Kunti and Draupadi are ~ in their separate ways during the epic Mahabharata ~ both responsible for the bhedaor partition that occurs leading to the dreadful contention at Kurukshetra. Kunti, mother of the Pandava heroes, does not disclose that Karna is her firstborn and so the legitimate ruler; and it is the implacable wrath of Draupadi that drives her menfolk towards ultimate combat. Curiously, both women possess five partners with whom they enjoy intimate marital relations; similarly, both women select their primary husbands through the svayamvaraceremony. Along with Satyavati, the ancestral mother of the poem’s creator, Vyasa, these are central icons of womanhood not only in Bronze Age antiquity but also in contemporary India. These women are great moral authorities in their families, especially Kunti, who is the centripetal element among the Pandava half-brothers.

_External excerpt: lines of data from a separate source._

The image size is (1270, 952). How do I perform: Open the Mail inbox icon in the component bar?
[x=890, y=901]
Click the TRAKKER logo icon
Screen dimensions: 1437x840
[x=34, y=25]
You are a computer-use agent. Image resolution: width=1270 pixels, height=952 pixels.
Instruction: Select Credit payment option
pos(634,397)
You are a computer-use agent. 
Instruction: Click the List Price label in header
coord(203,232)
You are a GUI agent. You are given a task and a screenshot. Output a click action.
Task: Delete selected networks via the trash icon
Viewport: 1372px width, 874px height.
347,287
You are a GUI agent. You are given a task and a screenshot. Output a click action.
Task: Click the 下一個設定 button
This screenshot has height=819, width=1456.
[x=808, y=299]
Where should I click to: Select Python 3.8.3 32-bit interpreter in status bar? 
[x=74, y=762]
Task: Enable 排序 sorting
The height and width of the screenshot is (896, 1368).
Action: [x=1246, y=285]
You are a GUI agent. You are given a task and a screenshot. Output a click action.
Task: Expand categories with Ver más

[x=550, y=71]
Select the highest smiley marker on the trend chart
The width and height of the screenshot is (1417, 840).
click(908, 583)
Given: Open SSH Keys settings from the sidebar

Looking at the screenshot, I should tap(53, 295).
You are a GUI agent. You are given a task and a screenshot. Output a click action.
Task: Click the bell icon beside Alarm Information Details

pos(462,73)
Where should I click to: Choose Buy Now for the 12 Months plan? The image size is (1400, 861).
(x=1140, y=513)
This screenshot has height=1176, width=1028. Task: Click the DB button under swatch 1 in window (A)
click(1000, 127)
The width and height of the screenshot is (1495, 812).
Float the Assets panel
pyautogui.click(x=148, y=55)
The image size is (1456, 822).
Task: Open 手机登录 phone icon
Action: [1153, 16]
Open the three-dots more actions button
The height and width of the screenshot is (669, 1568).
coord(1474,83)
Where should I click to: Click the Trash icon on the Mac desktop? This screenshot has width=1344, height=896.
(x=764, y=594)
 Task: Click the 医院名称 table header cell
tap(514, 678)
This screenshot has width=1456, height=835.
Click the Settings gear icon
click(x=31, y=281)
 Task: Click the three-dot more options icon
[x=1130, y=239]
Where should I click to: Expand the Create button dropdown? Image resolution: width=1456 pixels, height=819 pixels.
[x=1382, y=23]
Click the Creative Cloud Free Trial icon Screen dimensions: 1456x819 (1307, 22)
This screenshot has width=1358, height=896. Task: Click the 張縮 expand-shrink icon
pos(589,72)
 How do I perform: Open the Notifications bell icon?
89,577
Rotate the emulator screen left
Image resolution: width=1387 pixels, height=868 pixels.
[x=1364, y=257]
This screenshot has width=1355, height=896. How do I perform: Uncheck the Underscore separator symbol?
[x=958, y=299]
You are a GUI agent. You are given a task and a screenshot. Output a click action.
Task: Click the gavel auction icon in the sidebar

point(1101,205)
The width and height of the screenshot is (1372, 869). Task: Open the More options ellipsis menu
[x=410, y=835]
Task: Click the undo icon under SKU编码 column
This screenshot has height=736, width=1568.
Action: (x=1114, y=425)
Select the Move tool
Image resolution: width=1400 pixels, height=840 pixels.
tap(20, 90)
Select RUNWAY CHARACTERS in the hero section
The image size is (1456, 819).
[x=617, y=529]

Kunti is of the Yadava clan and ~ through the discreet guidance of Krishna and somewhat of Bhishma ~ it is this clan which ultimately triumphs after the great Bharata war, insofar as Yadava scions occupy the thrones at Hastinapura and Indraprastha. Kunti is thus subtly instrumental in this political progress.

Draupadi is arguably the most abjected of these five women, being so psychically injured in the sabha at Hastinapura and hence, she possesses a rage unlike any of the others. She is not ravished, but worse, severely abused and it is this anger which drives the central plot of the epic poem. For this reason Draupadi has become an emblem for many metropolitan feminists in India today, especially after the late 20th century film version of the Mahabharata by Chopra. Of all her husbands however, it is Bhima with whom she appears to share the greatest affection and intimacy. She and her mother-in-law Kunti are the two women in the poem who are constantly exhorting and reminding their menfolk about right ksatriya dharma, they are the ones who repeatedly pronounce these warrior truths and conventions.

Says the author, “The kanyasremain quintessentially virgins and, except for Kunti, hardly ever assume the position of mother.” They display no supernatural abilities, despite their more than mortal origins, and they all experience extreme conditions of loss, whereby their grief becomes profound. “The kanya, despite having husband and children, remains alone to the last.”

The signal strength of this book lies in its exhaustive reference to many diverse and historically various sources, from early Indo-Aryan slokas to the post-modernist silver screen. Bhattacharya is meticulous in both summary and delivery of his research data and his analyses of the material are conceptually rigorous, bringing much to our understanding of the social and literary generation of the feminine in India today. He concludes this excellent study with the statement that, “It is the ability to distinguish the masculine power of logos, the power of words, of thought, of will and of acting in the outside world that makes the kanya so significant to women today… The past does indeed hold the future in its womb.”

The reviewer is a Mahabharata scholar, an Associate of the Department of South Asian Studies, and Poet in Residence at Lowell House, Harvard University.